Somehow Peters is adept at making all the romantic mess work with her arsenal of one-liner quips, undeniable bops with dreamy synth-filled melodies, and achingly relatable self-doubts.
While the tracks may not necessarily be personal, the earnestness and vulnerability that comes across with Peter’s vocals rings true; this London-centric album is bursting with self-awareness. Bouncing between softness and unapologetic rage. It’s when Peters is angry that, sonically, we hear her at her most danceable. “Not Friends (I’m Trying)” is brash and fun – with each snappy line competing for the most witty – and soars with a delicious, forceful beat.
“Boy” is similarly sassy. A tribute to a particular kind of boy, it’s a little bit sexier than previously seen from Peters – and takes no prisoners. With lyrics such as: “She’s tries to get closer / so you go and ghost her / like it’s perpetual Halloween”, “If I had a pound for every hole / I saw punched in the wall / I’d be a rich girl” and “I can tell that you’ve never been hugged, boy,” it’s the perfect track if you have an ‘emotionally unavailable and very unwilling to work on it’ ex.

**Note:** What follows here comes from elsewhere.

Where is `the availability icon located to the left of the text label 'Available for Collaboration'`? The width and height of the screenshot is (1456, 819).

Peters has her quieter moments too. “Brooklyn” sonically feels like coming home. Peters injects the fun of single “Psycho” with spoken-word snippets and stories of fake ID’s alongside a touching tribute to her twin sister – “Come on, have you seen those eyes? / It’s nothing but the best for her” – and adventures on stolen time that is the grown-up version of “Personal Best” from 2019’s EP It’s Your Bed Babe, It’s Your Funeral.
“Elvis Song” is a timelessly romantic standout of the album – “Breakfast on your sofa bed / thinking “oh, god, I’m in over my head” / you’re always on my mind” – featuring a trademark Peters’ catchy chorus. Utilising the minutiae details of a love story, making it both relatable and specific enough that if you’re missing somebody, it will hurt. “Love Him I Don’t” and “Talking To Strangers” are similarly sweet and slow, though at completely different ends of the romantic spectrum, and Peters proves that even when slowing down the pace, she can still deliver memorable earworms.

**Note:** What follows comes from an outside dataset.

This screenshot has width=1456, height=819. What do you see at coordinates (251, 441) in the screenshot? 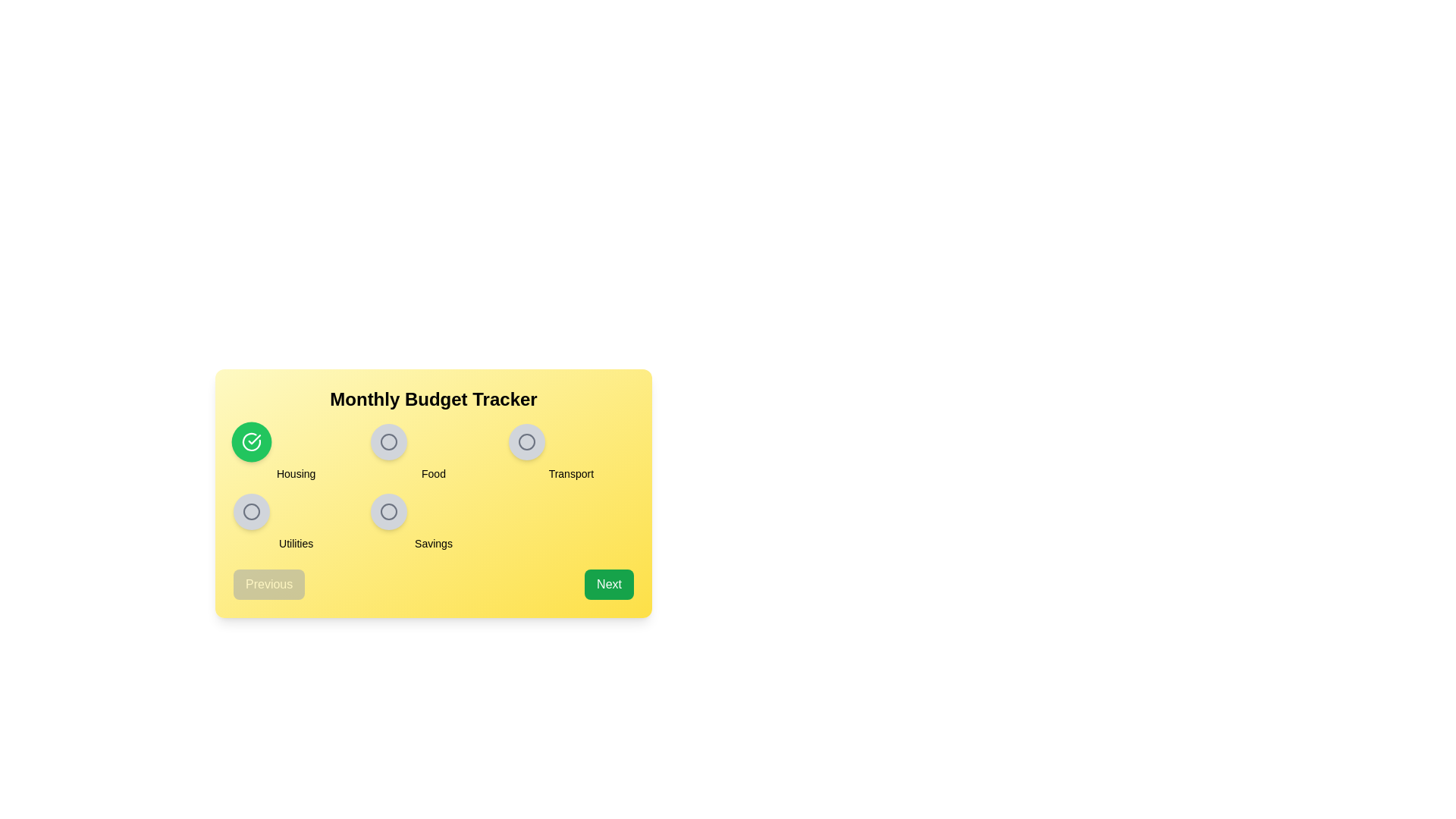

Really, there’s a hint of nostalgia in every track. It’s as if Peters knows that, whilst in the thick of it, she’s in her twenties and “probably upset right now”, but one day she’ll be looking back at this time of the highest highs as well as the lowest lows.
Long awaited after several EP’s and a meteoric rise to fame on YouTube, You Signed Up For This is candidly aware of the simple fact that you just don’t have everything right just yet. Combining this with Peters’ constantly evolving and sharp song writing, and a braver, more mature sound, the singer-songwriter proves she’s one tough act to follow.